Alpha Discovery via Grammar-Guided Learning and Search
Han Yang, Dong Hao, Zhuohan Wang, Qi Shi, Xingtong Li
TL;DR
AlphaCFG addresses the challenge of discovering interpretable formulaic alphas by imposing a grammar-based structure on the search space, enforcing both syntactic and semantic validity. It reframes alpha discovery as a Tree-Structured Linguistic MDP and solves it with grammar-aware Monte Carlo Tree Search guided by Tree-LSTM encoders for policy and value estimation. Empirical results on CSI 300 and S&P 500 demonstrate superior IC, Sharpe, and downside controls versus strong baselines, with ablations underscoring the necessity of grammar constraints and syntax-aware learning.

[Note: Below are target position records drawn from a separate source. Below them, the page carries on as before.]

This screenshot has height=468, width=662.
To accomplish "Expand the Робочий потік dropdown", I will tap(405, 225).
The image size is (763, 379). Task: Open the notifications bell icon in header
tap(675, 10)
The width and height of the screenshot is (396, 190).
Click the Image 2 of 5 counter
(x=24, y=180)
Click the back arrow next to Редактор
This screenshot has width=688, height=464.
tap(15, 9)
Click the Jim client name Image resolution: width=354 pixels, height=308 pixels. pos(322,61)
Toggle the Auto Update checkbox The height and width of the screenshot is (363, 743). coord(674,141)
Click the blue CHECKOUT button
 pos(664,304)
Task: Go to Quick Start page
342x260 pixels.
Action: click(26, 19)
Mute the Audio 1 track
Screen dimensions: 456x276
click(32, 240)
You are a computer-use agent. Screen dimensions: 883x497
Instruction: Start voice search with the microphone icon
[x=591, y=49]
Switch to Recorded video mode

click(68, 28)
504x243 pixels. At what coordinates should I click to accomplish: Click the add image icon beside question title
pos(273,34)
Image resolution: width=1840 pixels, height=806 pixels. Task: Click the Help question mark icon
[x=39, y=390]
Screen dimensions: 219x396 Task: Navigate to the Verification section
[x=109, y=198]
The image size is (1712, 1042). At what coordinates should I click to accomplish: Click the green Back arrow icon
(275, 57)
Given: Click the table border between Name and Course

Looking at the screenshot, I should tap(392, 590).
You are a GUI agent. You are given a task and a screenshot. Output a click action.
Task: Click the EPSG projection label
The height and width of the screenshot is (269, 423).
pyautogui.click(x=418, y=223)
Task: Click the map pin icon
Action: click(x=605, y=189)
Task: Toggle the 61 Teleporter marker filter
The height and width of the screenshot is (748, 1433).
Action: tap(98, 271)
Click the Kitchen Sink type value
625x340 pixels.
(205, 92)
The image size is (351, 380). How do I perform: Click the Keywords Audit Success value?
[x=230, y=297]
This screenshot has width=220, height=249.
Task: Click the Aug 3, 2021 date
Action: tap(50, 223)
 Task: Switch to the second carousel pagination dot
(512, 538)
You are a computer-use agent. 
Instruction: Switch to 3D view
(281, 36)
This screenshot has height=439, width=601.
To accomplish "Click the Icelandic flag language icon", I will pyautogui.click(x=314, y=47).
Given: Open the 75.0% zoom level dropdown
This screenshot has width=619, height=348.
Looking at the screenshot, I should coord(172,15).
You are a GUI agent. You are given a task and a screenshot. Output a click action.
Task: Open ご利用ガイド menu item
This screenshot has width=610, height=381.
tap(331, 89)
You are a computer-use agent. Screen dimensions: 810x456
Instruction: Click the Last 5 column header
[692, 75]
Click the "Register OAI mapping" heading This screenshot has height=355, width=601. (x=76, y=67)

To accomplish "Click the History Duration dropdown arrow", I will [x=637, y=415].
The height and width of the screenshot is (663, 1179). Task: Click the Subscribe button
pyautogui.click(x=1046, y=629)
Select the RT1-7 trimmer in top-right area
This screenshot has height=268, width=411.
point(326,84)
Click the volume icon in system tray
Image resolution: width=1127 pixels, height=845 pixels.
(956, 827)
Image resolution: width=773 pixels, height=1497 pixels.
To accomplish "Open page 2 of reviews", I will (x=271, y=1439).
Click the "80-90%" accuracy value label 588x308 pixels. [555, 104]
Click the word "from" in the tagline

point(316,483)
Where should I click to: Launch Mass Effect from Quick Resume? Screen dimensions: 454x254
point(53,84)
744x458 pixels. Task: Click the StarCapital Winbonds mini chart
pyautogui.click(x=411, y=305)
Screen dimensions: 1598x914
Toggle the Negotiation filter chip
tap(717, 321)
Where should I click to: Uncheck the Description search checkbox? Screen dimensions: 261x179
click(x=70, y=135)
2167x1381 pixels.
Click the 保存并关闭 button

The framework further supports factor refinement and generalizes to other quantitative-finance tasks, presenting a principled approach to grammar-guided symbolic regression in finance.
Abstract
Automatically discovering formulaic alpha factors is a central problem in quantitative finance. Existing methods often ignore syntactic and semantic constraints, relying on exhaustive search over unstructured and unbounded spaces. We present AlphaCFG, a grammar-based framework for defining and discovering alpha factors that are syntactically valid, financially interpretable, and computationally efficient. AlphaCFG uses an alpha-oriented context-free grammar to define a tree-structured, size-controlled search space, and formulates alpha discovery as a tree-structured linguistic Markov decision process, which is then solved using a grammar-aware Monte Carlo Tree Search guided by syntax-sensitive value and policy networks. Experiments on Chinese and U.S. stock market datasets show that AlphaCFG outperforms state-of-the-art baselines in both search efficiency and trading profitability. Beyond trading strategies, AlphaCFG serves as a general framework for symbolic factor discovery and refinement across quantitative finance, including asset pricing and portfolio construction.